EXERCISE REQUIREMENTS
Before you finish, make sure every line below has been written out exactly.

Pixel coordinate grounding data
»»

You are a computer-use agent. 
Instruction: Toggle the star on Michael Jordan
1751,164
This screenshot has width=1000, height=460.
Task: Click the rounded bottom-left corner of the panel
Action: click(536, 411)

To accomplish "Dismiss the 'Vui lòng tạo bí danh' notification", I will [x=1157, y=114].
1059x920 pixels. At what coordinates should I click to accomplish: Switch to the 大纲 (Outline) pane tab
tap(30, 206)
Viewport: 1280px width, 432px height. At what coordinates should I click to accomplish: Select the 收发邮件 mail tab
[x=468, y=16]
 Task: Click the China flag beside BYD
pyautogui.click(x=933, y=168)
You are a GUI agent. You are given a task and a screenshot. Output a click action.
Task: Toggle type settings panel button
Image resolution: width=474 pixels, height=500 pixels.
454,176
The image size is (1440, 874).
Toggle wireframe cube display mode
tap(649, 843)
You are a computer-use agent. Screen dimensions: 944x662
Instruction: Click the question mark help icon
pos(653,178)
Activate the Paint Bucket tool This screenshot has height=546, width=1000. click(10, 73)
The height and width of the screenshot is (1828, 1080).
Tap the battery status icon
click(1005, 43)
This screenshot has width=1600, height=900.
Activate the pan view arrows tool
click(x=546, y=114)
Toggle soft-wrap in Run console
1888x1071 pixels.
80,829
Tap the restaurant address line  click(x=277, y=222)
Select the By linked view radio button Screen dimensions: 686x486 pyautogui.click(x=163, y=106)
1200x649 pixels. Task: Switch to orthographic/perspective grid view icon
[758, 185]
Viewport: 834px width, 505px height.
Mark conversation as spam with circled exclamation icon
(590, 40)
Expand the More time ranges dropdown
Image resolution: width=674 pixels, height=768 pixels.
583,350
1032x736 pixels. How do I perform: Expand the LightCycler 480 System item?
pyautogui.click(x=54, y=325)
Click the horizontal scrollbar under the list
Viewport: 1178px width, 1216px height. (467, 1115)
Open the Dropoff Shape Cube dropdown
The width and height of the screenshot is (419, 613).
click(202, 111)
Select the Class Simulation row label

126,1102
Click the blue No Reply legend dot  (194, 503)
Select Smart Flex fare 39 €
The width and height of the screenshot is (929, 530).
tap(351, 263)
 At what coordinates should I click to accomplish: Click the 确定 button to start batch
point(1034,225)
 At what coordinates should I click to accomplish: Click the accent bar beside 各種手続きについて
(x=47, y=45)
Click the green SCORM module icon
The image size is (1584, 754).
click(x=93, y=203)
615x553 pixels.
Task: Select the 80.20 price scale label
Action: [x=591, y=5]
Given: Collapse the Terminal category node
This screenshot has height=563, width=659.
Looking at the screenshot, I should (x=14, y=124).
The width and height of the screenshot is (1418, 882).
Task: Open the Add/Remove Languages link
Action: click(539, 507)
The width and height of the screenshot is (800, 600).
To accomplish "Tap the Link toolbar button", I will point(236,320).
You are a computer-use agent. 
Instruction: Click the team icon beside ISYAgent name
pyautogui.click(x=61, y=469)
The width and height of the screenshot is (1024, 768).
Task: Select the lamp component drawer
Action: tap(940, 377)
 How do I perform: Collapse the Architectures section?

««

RESPONSE BOX
You are a computer-use agent. 
Instruction: Toggle the star on Michael Jordan
1751,164
This screenshot has width=1000, height=460.
Task: Click the rounded bottom-left corner of the panel
Action: click(536, 411)

To accomplish "Dismiss the 'Vui lòng tạo bí danh' notification", I will [x=1157, y=114].
1059x920 pixels. At what coordinates should I click to accomplish: Switch to the 大纲 (Outline) pane tab
tap(30, 206)
Viewport: 1280px width, 432px height. At what coordinates should I click to accomplish: Select the 收发邮件 mail tab
[x=468, y=16]
 Task: Click the China flag beside BYD
pyautogui.click(x=933, y=168)
You are a GUI agent. You are given a task and a screenshot. Output a click action.
Task: Toggle type settings panel button
Image resolution: width=474 pixels, height=500 pixels.
454,176
The image size is (1440, 874).
Toggle wireframe cube display mode
tap(649, 843)
You are a computer-use agent. Screen dimensions: 944x662
Instruction: Click the question mark help icon
pos(653,178)
Activate the Paint Bucket tool This screenshot has height=546, width=1000. click(10, 73)
The height and width of the screenshot is (1828, 1080).
Tap the battery status icon
click(1005, 43)
This screenshot has width=1600, height=900.
Activate the pan view arrows tool
click(x=546, y=114)
Toggle soft-wrap in Run console
1888x1071 pixels.
80,829
Tap the restaurant address line  click(x=277, y=222)
Select the By linked view radio button Screen dimensions: 686x486 pyautogui.click(x=163, y=106)
1200x649 pixels. Task: Switch to orthographic/perspective grid view icon
[758, 185]
Viewport: 834px width, 505px height.
Mark conversation as spam with circled exclamation icon
(590, 40)
Expand the More time ranges dropdown
Image resolution: width=674 pixels, height=768 pixels.
583,350
1032x736 pixels. How do I perform: Expand the LightCycler 480 System item?
pyautogui.click(x=54, y=325)
Click the horizontal scrollbar under the list
Viewport: 1178px width, 1216px height. (467, 1115)
Open the Dropoff Shape Cube dropdown
The width and height of the screenshot is (419, 613).
click(202, 111)
Select the Class Simulation row label

126,1102
Click the blue No Reply legend dot  (194, 503)
Select Smart Flex fare 39 €
The width and height of the screenshot is (929, 530).
tap(351, 263)
 At what coordinates should I click to accomplish: Click the 确定 button to start batch
point(1034,225)
 At what coordinates should I click to accomplish: Click the accent bar beside 各種手続きについて
(x=47, y=45)
Click the green SCORM module icon
The image size is (1584, 754).
click(x=93, y=203)
615x553 pixels.
Task: Select the 80.20 price scale label
Action: [x=591, y=5]
Given: Collapse the Terminal category node
This screenshot has height=563, width=659.
Looking at the screenshot, I should (x=14, y=124).
The width and height of the screenshot is (1418, 882).
Task: Open the Add/Remove Languages link
Action: click(539, 507)
The width and height of the screenshot is (800, 600).
To accomplish "Tap the Link toolbar button", I will point(236,320).
You are a computer-use agent. 
Instruction: Click the team icon beside ISYAgent name
pyautogui.click(x=61, y=469)
The width and height of the screenshot is (1024, 768).
Task: Select the lamp component drawer
Action: tap(940, 377)
 How do I perform: Collapse the Architectures section?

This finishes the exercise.